#### CONSIGNE 1:
Selon la source, quel but les vues du mouvement poursuivent-elles ?
#### CONSIGNE 2:
Traduisez en anglais cette phrase de la source : « Nous tenons à cet effet à préciser que nous sommes indépendants des deux clans qui se disputent le pouvoir. »
#### CONSIGNE 3:
Reproduisez le passage de la source compris entre « Aujourd'hui, les uns » et « contre l'avant-garde algérienne. », bornes incluses.

#### SOURCE:
%%

Texte intégral du premier appel adressé par le secrétariat général du Front de libération nationale au peuple algérien, le 1er novembre 1954.

PEUPLE ALGÉRIEN, MILITANTS DE LA CAUSE NATIONALE.

A vous qui êtes appelés à nous juger (le premier d'une façon générale, les seconds tout particulièrement), notre souci en diffusant la présente proclamation est de vous éclairer sur les raisons profondes qui nous ont poussés à agir en vous exposant notre programme, le sens de notre action, le bien-fondé de nos vues dont le but demeure l'indépendance nationale dans le cadre nord-africain. Notre désir aussi est de vous éviter la confusion que pourraient entretenir l'impérialisme et ses agents administratifs et autres politicailleurs véreux.

Nous considérons avant tout qu'après des décades de lutte, le mouvement national a atteint sa phase de réalisation. En effet, le but d'un mouvement révolutionnaire étant de créer toutes les conditions d'une action libératrice, nous estimons que, sous ses aspects internes, le peuple est uni derrière le mot d'ordre d'indépendance et d'action et, sous les aspects extérieurs, le climat de détente est favorable pour le règlement des problèmes mineurs, dont le nôtre, avec surtout l'appui diplomatique de nos frères arabo-musulmans. Les événements du Maroc et de Tunisie sont à ce sujet significatifs et marquent profondément le processus de la lutte de libération de l'Afrique du Nord. A noter dans ce domaine que nous avons depuis fort longtemps été les précurseurs de l'unité dans l'action, malheureusement jamais réalisée entre les trois pays.

Aujourd'hui, les uns et les autres sont engagés résolument dans cette voie, et nous, relégués à l'arrière, nous subissons le sort de ceux qui sont dépassés. C'est ainsi que notre mouvement national, terrassé par des années d'immobilisme et de routine, mal orienté, privé du soutien indispensable de l'opinion populaire, dépassé par les événements, se désagrège progressivement à la grande satisfaction du colonialisme qui croit avoir remporté la plus grande victoire de sa lutte contre l'avant-garde algérienne.

L'HEURE EST GRAVE !
Devant cette situation qui risque de devenir irréparable, une équipe de jeunes responsables et militants conscients, ralliant autour d'elle la majorité des éléments encore sains et décidés, a jugé le moment venu de sortir le mouvement national de l'impasse où l'ont acculé les luttes de personnes et d'influence, pour le lancer aux côtés des frères marocains et tunisiens dans la véritable lutte révolutionnaire.

Nous tenons à cet effet à préciser que nous sommes indépendants des deux clans qui se disputent le pouvoir. Plaçant l'intérêt national au-dessus de toutes les considérations mesquines et erronées de personnes et prestige, conformément aux principes révolutionnaires, notre action est dirigée uniquement contre le colonialisme, seul ennemi et aveugle, qui s'est toujours refusé à accorder la moindre liberté par des moyens de lutte pacifique.

%%

#### MATÉRIEL PRÉSENTÉ:

%%

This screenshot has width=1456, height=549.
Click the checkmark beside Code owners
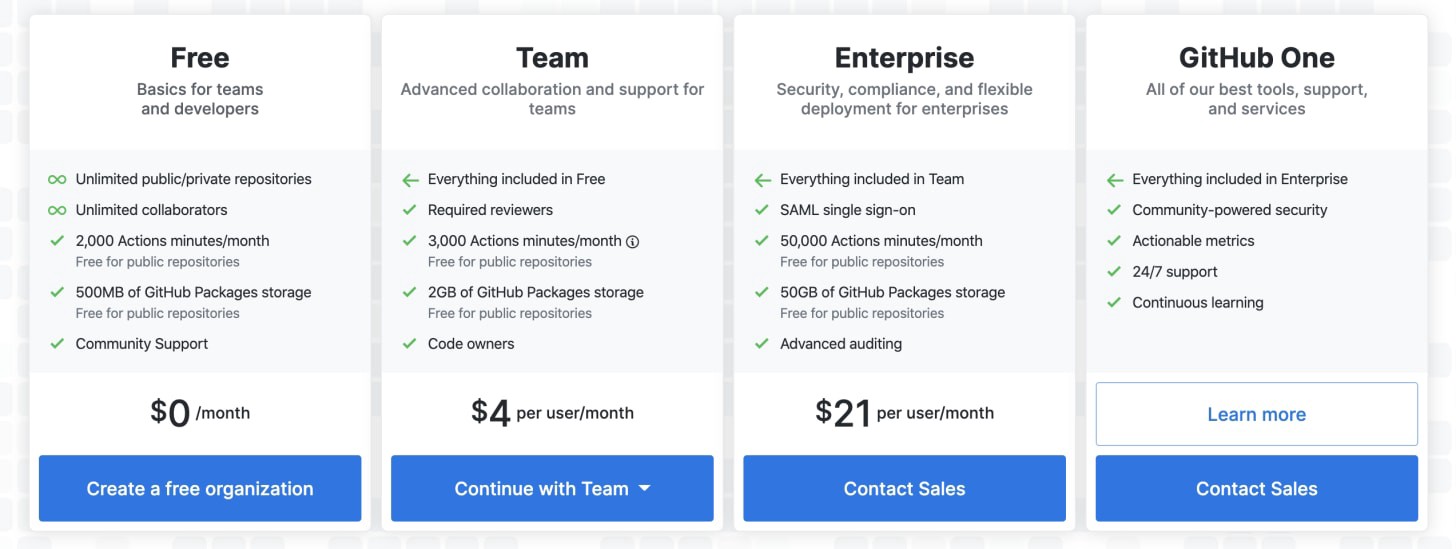(x=409, y=344)
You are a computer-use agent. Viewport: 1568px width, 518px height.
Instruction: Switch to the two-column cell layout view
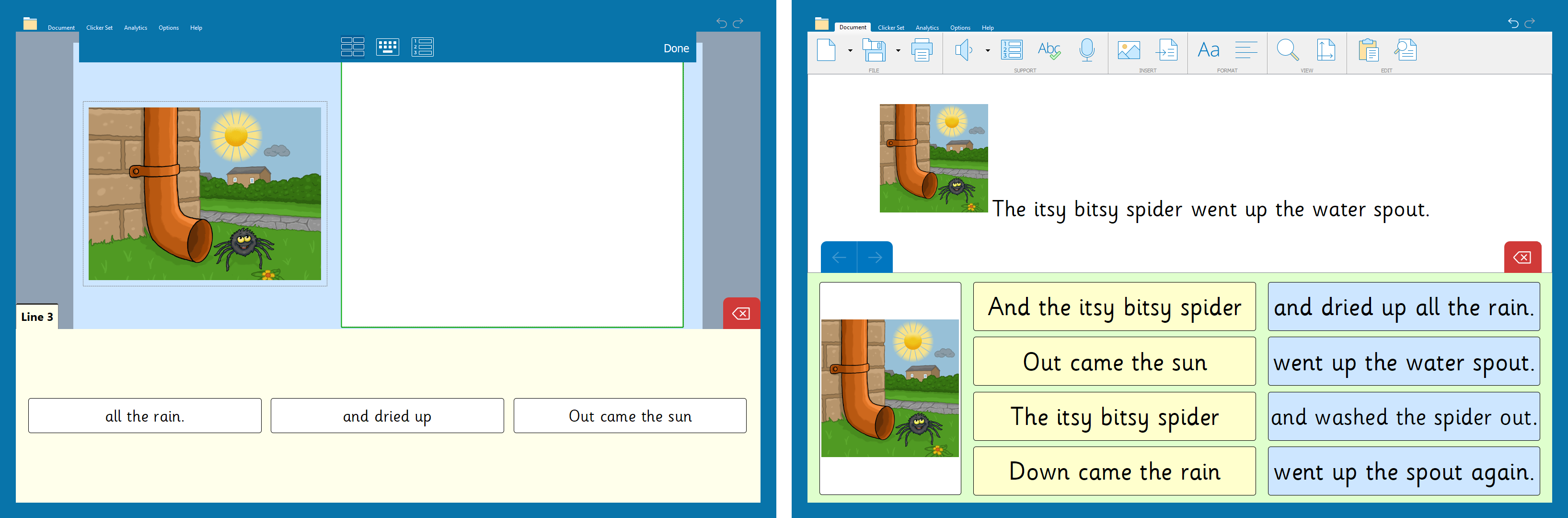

%%

#### RÉPONSE 1:
L'indépendance nationale dans le cadre nord-africain.

#### RÉPONSE 2:
To this end, we wish to make clear that we are independent of the two clans that are fighting over power.

#### RÉPONSE 3:
Aujourd'hui, les uns et les autres sont engagés résolument dans cette voie, et nous, relégués à l'arrière, nous subissons le sort de ceux qui sont dépassés. C'est ainsi que notre mouvement national, terrassé par des années d'immobilisme et de routine, mal orienté, privé du soutien indispensable de l'opinion populaire, dépassé par les événements, se désagrège progressivement à la grande satisfaction du colonialisme qui croit avoir remporté la plus grande victoire de sa lutte contre l'avant-garde algérienne.